Here’s a thought: If I’m already in learning mode, why not use  JUnit 5? Sure, why not. Add the following to the POM file:

<dependency>
    <groupId>org.junit.jupiter</groupId>
    <artifactId>junit-jupiter-engine</artifactId>
    <version>5.0.1</version>
    <scope>test</scope>
</dependency>

To check that JUnit works, I’ve added a regular test class (unsurprisingly called UnitTests), with a small test (same as before). This is a regular JUnit test, and no @RunWith annotation:

@Test
public void canRunUnitTests() {
	assertTrue(true);
}

This test alone, runs in Eclipse in less than 50 micro-seconds. That’s a very good feedback time.

However, when we run it with maven (“mvn test“), which runs both integration and unit tests, we get again to 10-15 seconds. To run just the unit test, we can run Maven with a specific test class, just the UnitTests class:

mvn -Dtest=UnitTests test

Hmmm. This brings the time to around 5-7 seconds. Still not micro-feedback, but a lot better, without getting the whole Spring framework grinding us to a halt.

So, what have we learned?

  • We have a project ready for work, that was sort-of easy to set up.
  • We know our tests are running.
  • We know that integration tests that need Spring have a big overhead to do nothing. We also learned that running tests through Maven adds another overhead that we might want to work around.

Next up: Deciding which tests to write.

Code for this post is here.

Categories: TDD

4 Comments

Brad · December 10, 2020 at 9:13 pm

Hi!

Thanks for writing this series. I’m not finding enough info here in your post to calm down the logging. Just adding “ to a `logback-test.xml” file results in an error.

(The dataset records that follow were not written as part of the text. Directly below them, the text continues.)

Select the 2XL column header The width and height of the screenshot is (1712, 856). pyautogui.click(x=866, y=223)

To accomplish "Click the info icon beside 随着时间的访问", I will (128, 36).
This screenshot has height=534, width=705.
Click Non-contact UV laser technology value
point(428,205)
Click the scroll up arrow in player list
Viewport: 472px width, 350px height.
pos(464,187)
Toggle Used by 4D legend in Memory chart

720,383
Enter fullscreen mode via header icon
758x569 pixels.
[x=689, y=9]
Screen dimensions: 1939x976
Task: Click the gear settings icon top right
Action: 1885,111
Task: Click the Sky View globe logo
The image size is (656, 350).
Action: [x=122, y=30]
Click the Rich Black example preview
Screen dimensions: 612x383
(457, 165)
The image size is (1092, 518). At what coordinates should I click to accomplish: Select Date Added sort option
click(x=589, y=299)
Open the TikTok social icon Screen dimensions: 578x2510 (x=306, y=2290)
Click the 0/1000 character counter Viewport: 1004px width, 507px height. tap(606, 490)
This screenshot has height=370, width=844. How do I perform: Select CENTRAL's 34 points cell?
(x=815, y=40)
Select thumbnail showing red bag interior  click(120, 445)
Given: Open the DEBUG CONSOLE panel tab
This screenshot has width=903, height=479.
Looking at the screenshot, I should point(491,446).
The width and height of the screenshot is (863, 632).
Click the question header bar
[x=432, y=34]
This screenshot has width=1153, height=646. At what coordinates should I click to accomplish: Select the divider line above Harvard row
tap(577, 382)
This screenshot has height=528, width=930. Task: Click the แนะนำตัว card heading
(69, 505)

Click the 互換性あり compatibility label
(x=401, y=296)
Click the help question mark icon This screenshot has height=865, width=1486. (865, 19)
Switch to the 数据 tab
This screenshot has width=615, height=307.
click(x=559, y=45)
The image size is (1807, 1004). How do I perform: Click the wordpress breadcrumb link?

Could you perhaps link to the StackOverflow answer you reference?

    Brad · December 10, 2020 at 9:17 pm

    I’d say still link to the file, but I discovered that what’s missing from the instructions is to wrap the element with a set of tags. Then it works great.

    References
    http://logback.qos.ch/manual/configuration.html#loggerElement

      Gil Zilberfeld · December 11, 2020 at 12:33 pm

      Excellent!

    Gil Zilberfeld · December 11, 2020 at 12:33 pm

    Hey Brad,

    Thanks for feedback. There’s no direct link, I wrote that a while ago. Lookup logback questions, and eventually you need to keep entries to the logback file, package by package, so you can remove all the noise.